Just as Pareto looks to transform the way bone marrow donations are made, another recent IDEA Center startup, Resonado, looks to radically change the look and sound of the audio speaker. Resonado manufactures speakers that utilize the patented flat core speaker technology, which reduces the size and weight of speakers up to 70 percent, decreases manufacturing costs up to 30 percent, and significantly increases design flexibility, all while providing superior sound quality. The result are bluetooth-enabled speakers only slightly larger than a credit card and weighing only 72 grams but able to put out over 12 Watts of power of high-resolution audio, an output that can easily fill a room or outside space.
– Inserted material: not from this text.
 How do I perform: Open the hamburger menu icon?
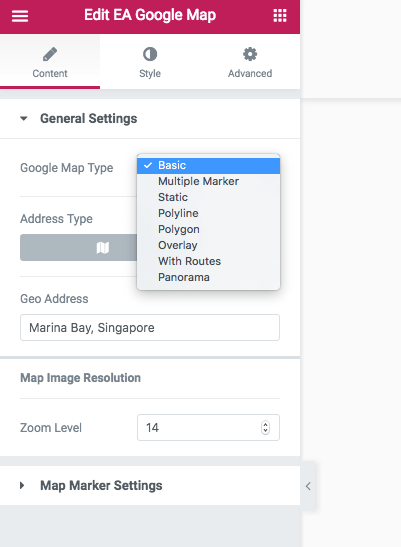(20, 16)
Pareto and Resonado are just two examples of the kinds of technologies emerging from the IDEA Center that we hope will change their respective industries. A number of our companies will fail. We understand this and accept it as part of the dynamic world of startups, but by continuously producing high potential startups like Pareto and Resonado that have been vetted and derisked, our chances of being part of the startup revolution and producing companies that will change industries and advance innovation forward increase substantially.